GIVEN RECORDS:

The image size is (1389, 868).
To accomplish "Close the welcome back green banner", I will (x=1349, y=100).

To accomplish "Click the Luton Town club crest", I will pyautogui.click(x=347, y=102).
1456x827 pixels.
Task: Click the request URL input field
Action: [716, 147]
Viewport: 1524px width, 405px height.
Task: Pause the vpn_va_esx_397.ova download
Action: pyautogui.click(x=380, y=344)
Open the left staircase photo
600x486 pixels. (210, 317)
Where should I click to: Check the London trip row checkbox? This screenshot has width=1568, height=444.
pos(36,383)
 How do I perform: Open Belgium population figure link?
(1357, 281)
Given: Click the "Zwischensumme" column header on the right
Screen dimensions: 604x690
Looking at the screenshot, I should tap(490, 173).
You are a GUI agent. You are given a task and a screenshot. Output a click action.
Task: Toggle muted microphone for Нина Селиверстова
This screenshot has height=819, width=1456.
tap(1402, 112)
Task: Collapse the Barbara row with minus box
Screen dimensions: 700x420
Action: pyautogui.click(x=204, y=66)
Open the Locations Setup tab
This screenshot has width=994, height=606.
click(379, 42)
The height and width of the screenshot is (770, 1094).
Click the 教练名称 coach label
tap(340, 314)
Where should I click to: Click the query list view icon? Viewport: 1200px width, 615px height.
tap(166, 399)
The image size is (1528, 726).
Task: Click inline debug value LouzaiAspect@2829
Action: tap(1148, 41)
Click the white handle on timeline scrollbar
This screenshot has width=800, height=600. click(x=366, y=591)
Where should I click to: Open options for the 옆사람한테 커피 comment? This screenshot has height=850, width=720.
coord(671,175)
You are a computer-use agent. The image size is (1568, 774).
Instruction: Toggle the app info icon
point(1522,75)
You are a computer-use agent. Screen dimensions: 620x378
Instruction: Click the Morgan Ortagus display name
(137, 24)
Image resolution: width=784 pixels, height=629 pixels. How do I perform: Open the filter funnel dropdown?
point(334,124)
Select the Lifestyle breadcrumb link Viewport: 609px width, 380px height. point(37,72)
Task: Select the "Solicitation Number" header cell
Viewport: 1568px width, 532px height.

WORK REQUIRED: Give an exact copy of the lines from the one with "You are a computer-use agent. The" through the end of the entries, both ends included.

RESPONSE AREA:
You are a computer-use agent. The image size is (1568, 774).
Instruction: Toggle the app info icon
point(1522,75)
You are a computer-use agent. Screen dimensions: 620x378
Instruction: Click the Morgan Ortagus display name
(137, 24)
Image resolution: width=784 pixels, height=629 pixels. How do I perform: Open the filter funnel dropdown?
point(334,124)
Select the Lifestyle breadcrumb link Viewport: 609px width, 380px height. point(37,72)
Task: Select the "Solicitation Number" header cell
Viewport: 1568px width, 532px height.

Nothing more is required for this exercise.